## PAGE
☆ ☆ ☆ ☆

Sunday, 26 September 2010

The Java Class File Format

Introduction

Compiled binary executables for different platforms usually differ not only in the instruction set, libraries, and APIs at which they are aimed, but also by the file format which is used to represent the program code. For instance, Windows uses the COFF file format, while Linux uses the ELF file format. Because Java aims at binary compatibility, it needs a universal file format for its programs - the Class File format.
The class file consists of some data of fixed length and lots of data of variable length and quantity, often nested inside other data of variable length. Therefore it is generally necessary to parse the whole file to read any one piece of data, because you will not know where that data is until you have worked your way through all the data before it. The JVM would just read the class file once and either store the data from the class file temporarily in a more easily accessed (but larger) format, or just remember where everything is in the class file. For this reason, a surprisingly large amount of the code of any JVM will be concerned with the interpretation, mapping, and possibly caching of this class file format.

☆ ☆ ☆ ☆

## REQUIREMENTS
a. Repeat the post on the Java class file format word for word, starting with "Introduction" and going on through "the Class File format.".
b. In the post on the Java class file format, which file format does Windows use?
The records are separate material from the post on the Java class file format.

☆ ☆ ☆ ☆

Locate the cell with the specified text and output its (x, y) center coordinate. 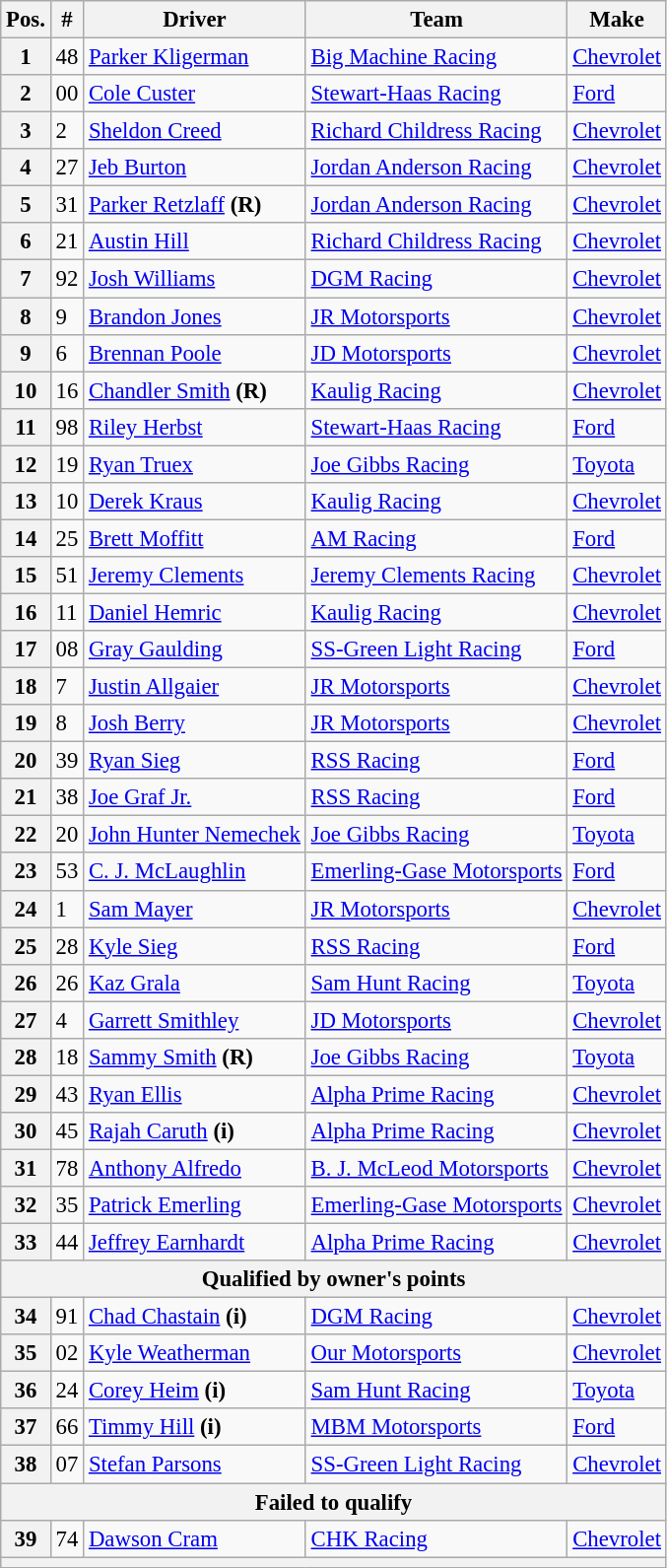
Sheldon Creed (195, 131)
32 (26, 1205)
5 (26, 205)
Sammy Smith (R) (195, 1057)
Cole Custer (195, 94)
14 (26, 538)
Sam Mayer (195, 908)
45 (67, 1131)
Qualified by owner's points (334, 1279)
Austin Hill (195, 241)
Jeb Burton (195, 167)
Brennan Poole (195, 353)
91 (67, 1316)
Derek Kraus (195, 501)
92 (67, 279)
Jeremy Clements (195, 575)
Big Machine Racing (436, 57)
Failed to qualify (334, 1501)
13 (26, 501)
29 (26, 1094)
B. J. McLeod Motorsports (436, 1167)
C. J. McLaughlin (195, 872)
66 (67, 1428)
Justin Allgaier (195, 687)
00 (67, 94)
36 (26, 1390)
15 (26, 575)
Driver (195, 20)
33 (26, 1242)
Corey Heim (i) (195, 1390)
Dawson Cram (195, 1538)
08 (67, 649)
Anthony Alfredo (195, 1167)
Parker Kligerman (195, 57)
Ryan Truex (195, 464)
Joe Graf Jr. (195, 797)
43 (67, 1094)
Garrett Smithley (195, 1020)
78 (67, 1167)
Riley Herbst (195, 427)
07 (67, 1464)
Jeffrey Earnhardt (195, 1242)
17 (26, 649)
CHK Racing (436, 1538)
51 (67, 575)
Kyle Sieg (195, 946)
Chandler Smith (R) (195, 390)
Kaz Grala (195, 982)
74 (67, 1538)
02 (67, 1353)
John Hunter Nemechek (195, 834)
Daniel Hemric (195, 612)
22 (26, 834)
44 (67, 1242)
Stefan Parsons (195, 1464)
Brett Moffitt (195, 538)
30 (26, 1131)
37 (26, 1428)
Jeremy Clements Racing (436, 575)
Timmy Hill (i) (195, 1428)
Make (617, 20)
12 (26, 464)
Our Motorsports (436, 1353)
98 (67, 427)
Kyle Weatherman (195, 1353)
Gray Gaulding (195, 649)
Rajah Caruth (i) (195, 1131)
Ryan Sieg (195, 761)
3 (26, 131)
Patrick Emerling (195, 1205)
MBM Motorsports (436, 1428)
53 (67, 872)
Pos. (26, 20)
Team (436, 20)
AM Racing (436, 538)
34 (26, 1316)
Josh Williams (195, 279)
48 (67, 57)
# (67, 20)
Brandon Jones (195, 316)
Parker Retzlaff (R) (195, 205)
Josh Berry (195, 723)
Chad Chastain (i) (195, 1316)
Ryan Ellis (195, 1094)
23 (26, 872)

☆ ☆ ☆ ☆

## TASK-BY-TASK RESULTS
a.
Introduction

Compiled binary executables for different platforms usually differ not only in the instruction set, libraries, and APIs at which they are aimed, but also by the file format which is used to represent the program code. For instance, Windows uses the COFF file format, while Linux uses the ELF file format. Because Java aims at binary compatibility, it needs a universal file format for its programs - the Class File format.

b. The COFF file format.